Waste-to-wealth can tackle gas flaring in Niger Delta – Experts

Environment experts, Engr Charles Deigh and Dr Caleb Joel Nwaogwugwu have suggested how gas flaring in the Niger Delta could be resolved.
In separate statements on Sunday, the oil experts pointed out that gas flaring, which has been a major challenge in the region, has been fueling climate change and worsening health risk.
Deigh explained that despite repeated government pledges and the launch of the Nigerian Gas Flare Commercialisation Programme, NGFCP, the problem persists because marginal oil fields often produce small, scattered volumes of gas that large pipelines and LNG plants cannot profitably absorb.
He further argued that other countries have shown that small-scale gas-to-power plants and micro-LNG facilities can capture waste gas and turn it into electricity, fuel, and jobs.
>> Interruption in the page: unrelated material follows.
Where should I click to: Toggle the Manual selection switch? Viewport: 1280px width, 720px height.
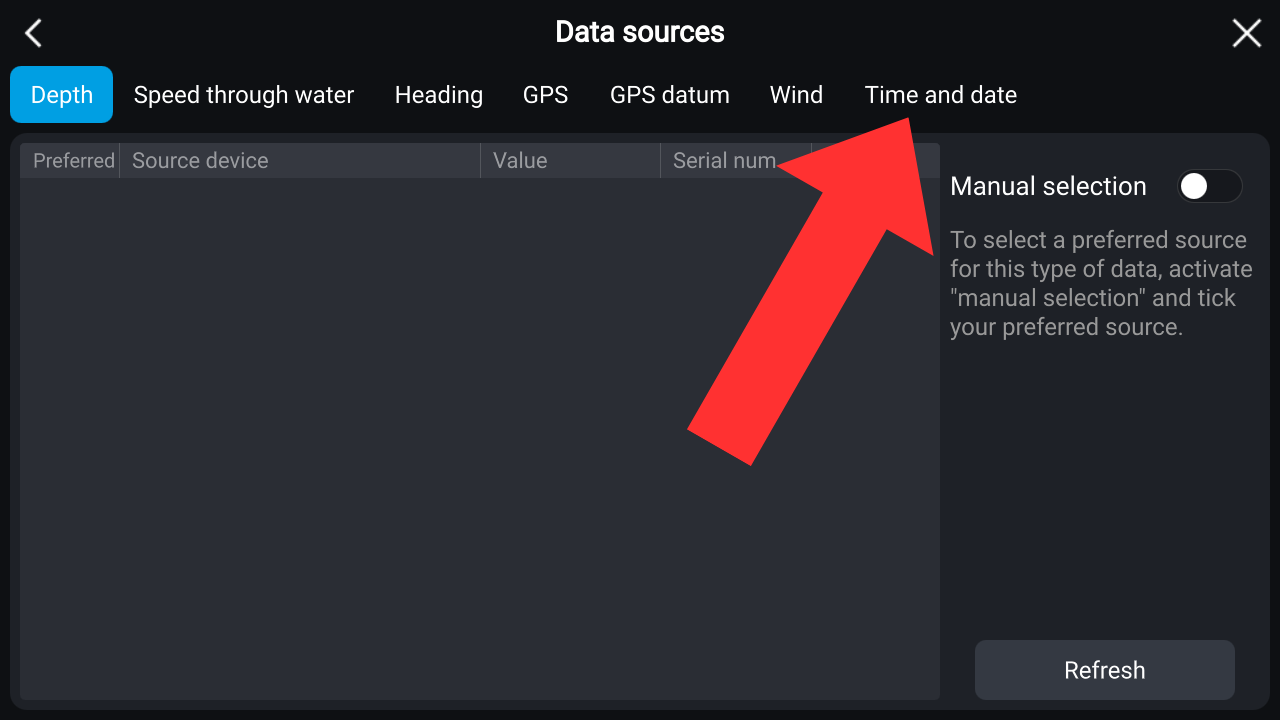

Nigeria must adapt these models to its own reality.
“Large LNG projects require steady, high-volume flows and marginal fields can not deliver that, what they can support are modular technologies, micro-LNG plants that liquefy 5–50 million standard cubic feet per day for transport to power plants, factories, or export hubs.
“Equally, small gas-to-power plants can sit close to host communities, feeding mini-grids and industrial clusters.
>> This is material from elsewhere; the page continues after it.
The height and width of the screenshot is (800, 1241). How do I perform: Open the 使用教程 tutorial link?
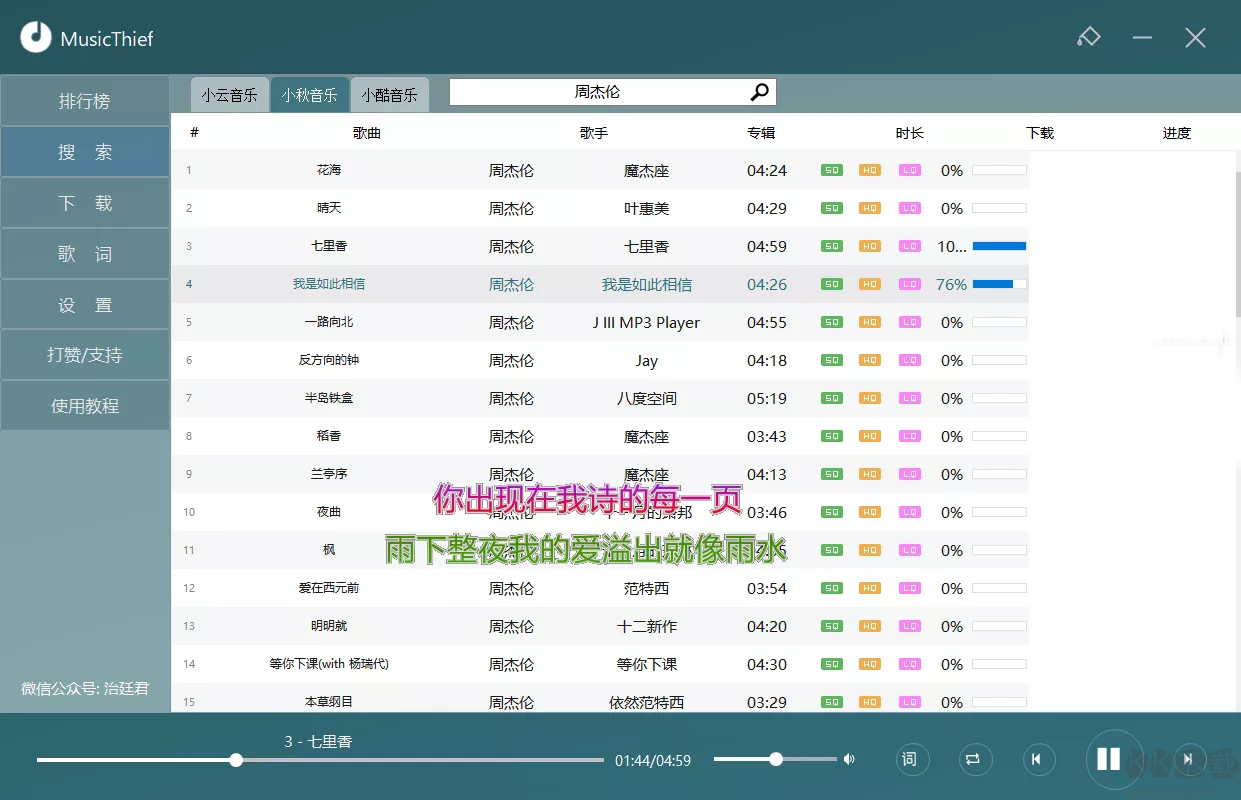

“These models bring three big advantages: Lower costs; modular plants slash upfront capital and shorten payback times.
“Flexibility; Units can scale with production, avoiding stranded assets. Community dividends; Local power generation creates jobs, reduces blackouts, and improves relations with host communities—cutting sabotage risks”, Deigh said.
He also advised that “technology alone cannot end flaring. Investors need certainty, and Nigeria must deliver it. Three steps are urgent: Regulatory efficiency: Streamline licensing, tariffs, and permits. Red tape kills deals.
“Demand security; Guarantee off-takers—distribution companies, industries, mini-grids—through predictable pricing and risk-sharing frameworks.
“Aggregation models; Pool gas from nearby fields into centralized mini-LNG or power plants, lowering costs and attracting serious investors.
“If these enablers align, NGFCP can finally shift from paper promises to projects on the ground”, he added.
On his part, Dr Caleb Joel Nwaogwugwu, another expert in the oil sector said “gas flaring is not inevitable. It is the product of neglect.
“Nigeria has the technology, the people, and the policies to end it. What is missing is urgency”.
According to him, Nigeria must choose whether to “keep burning its wealth into the atmosphere or convert that wasted energy into lasting prosperity”.
“With political will, regulatory reform, and bold investment in small-scale solutions, the Niger Delta can shift from flare to fortune”, Caleb stated.